N'oublions pas le cas des femmes seniors qui ont arrêté de travailler, parfois très longtemps, le plus souvent pour s'occuper de leurs enfants. J'en ai rencontré beaucoup lorsque j'étais, il y a peu encore, responsable de l'antenne marseillaise de l'association Force Femmes, qui favorise le retour à l'emploi des femmes de plus de 45 ans. Il convient de passer le relais à Pôle Emploi ainsi qu'au Fonds paritaire de sécurisation des parcours professionnels (FPSPP) afin d'abonder le compte personnel de formation de ces femmes, particulièrement touchées par le chômage et qui ont besoin de se former pour retrouver un emploi.
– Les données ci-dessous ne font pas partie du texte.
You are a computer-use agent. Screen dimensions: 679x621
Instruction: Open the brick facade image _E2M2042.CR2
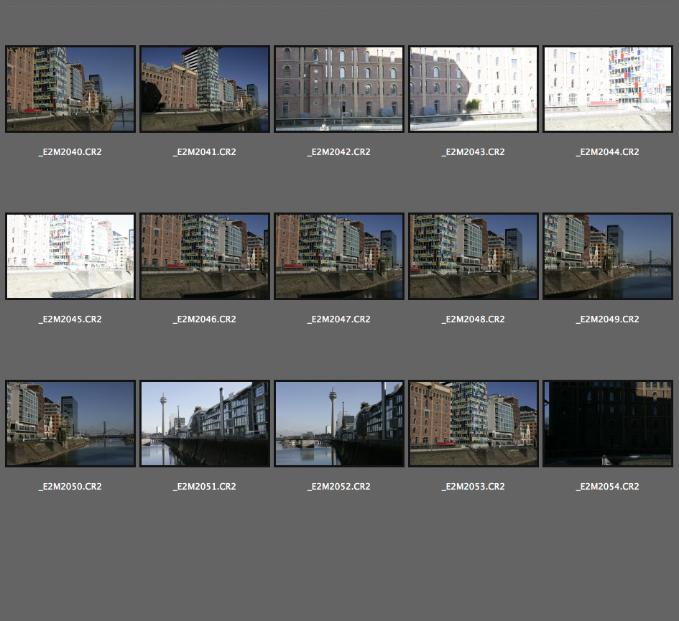coord(339,89)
Si j'ai créé, en partenariat avec Orange, des ateliers de remise à niveau en bureautique et numérique, c'est parce que Pôle Emploi ne proposait pas assez rapidement à ces femmes les formations requises pour postuler à des emplois à pourvoir immédiatement.
Il faut également inciter les employeurs à abonder le CPF, en lien avec les accords qu'ils concluent sur l'égalité professionnelle. Pourquoi ne le créditeraient-ils pas systématiquement de quelques heures après chaque congé de maternité ou congé parental ?
Il serait également intéressant de développer la formation à distance – elle aussi évoquée dans l'ANI – en recourant à un tutorat, afin d'éviter une coupure trop brutale aux femmes en congé parental, par exemple lorsqu'un nouveau logiciel de gestion est adopté par l'entreprise en leur absence.